Slurmstepd: error: exceeded memory limit


#1

Dear Stan Group,

I have written a clustering algorithm, which takes a dataset as input and run it for a range of cluster sizes and pick the best fitting cluster size. For parameter estimation, this algorithm uses rstan package on Rstudio (v. 1.0.153 and R v. 3.4.1) to run a Monte Carlo Expectation Maximization algorithm via MCMC.

I’m using sampling() function in rstan to run 3 chains in parallel with iterations set to 1000 or more. This algorithm was tested on a Mac Pro computer and gives expected results. The run time per dataset is about 20 hours.

I need to do many simulation studies with this method. So I have reached out to Canada’s high performance computer cluster for students, called Sharcnet. Some info on this cluster: 33448 CPU cores, 1043 nodes, 149 TB RAM. I tried running my code on sharcnet (using --nodes=1, --mem 100000 GB, --cpus-per-task=32). Unfortunately, since March 2017 I got the following error.

slurmstepd: error: Job 445463 exceeded memory limit (104499848 > 102400000), being killed
slurmstepd: error: Exceeded job memory limit
slurmstepd: error: *** JOB 445463 ON gra600 CANCELLED AT 2017-08-24T18:21:58 ***

I have been trying to solve this issue with Sharcnet and associated scientists. At first we thought it was my own code that was giving the issue. But two days ago, I got this reply from one of the scientists:

“I did a couple of tests jobs in different nodes in our cluster and unfortunately I ran into the same issues with the memory. I know this is not encouraging, but I was also able to discover a few more things… as a matter of fact, I have a theory of what I think might be going on… rstan or the mcmc package you are using is running its own parallelism by launching mclusters, if you monitor the evolution of the job in real-time, you will notice that at some points there hundred (I counted up to 322) processes running each of them using between 0.2 and 1% of the total memory, so you can see how this will add up and basically dry all the memory.
This behavior of R, is apparently known in the community and it appears to be related to the OS, in this cases either graham or SciNet clusters use CentOS Linux OS. It may be the case that your laptop (using macOS) and my workstation which uses an Ubuntu Linux distribution, handle this in a better way or they will just allow swapping (a technique that allows the computer to use disk as if it were memory) which is not available in cluster systems type.
As for possible solutions, one thing is to start looking for alternative ways of performing the mclust parallelism or find a way to take control of all these “left over” processes that R leaves…”

Do you have any suggestions for this issue with rstan?

Thank you very much!


#2

What happens if you call Stan with cores = 1?


#3

Hello @bgoodri

Thank you for the prompt reply. I have tried commenting out the following options when running code in the past.

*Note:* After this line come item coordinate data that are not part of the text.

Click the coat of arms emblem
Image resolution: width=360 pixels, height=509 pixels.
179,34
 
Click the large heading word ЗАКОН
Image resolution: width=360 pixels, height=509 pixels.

rstan_options(auto_write = TRUE)
options(mc.cores = parallel::detectCores())

According to R documentation, I believe this means cores option in sampling() function is set to 1 by default. This still produced the same error I wrote earlier.

Do you have any other suggestions?

Thank you.


#4

Does example(mclapply, package = "parallel") work on the Canada cluster?


#5

For a cluster, I’d recommend running CmdStan—it only needs the dynamic memory overhead to compute the log density and gradients—all draws are streamed out. RStan holds onto the draws in memory and requires additional overhead for some copying.

You can use RStan to write the data out (rstan_dump or dump_rstan or something like that) in the form needed for CmdStan. Then you can read the chain output back into R for analysis.

If you run multiple chains in R, it will fire off parallel jobs if you’ve set it that way (the magic incantation is dumped out when it’s loaded into R).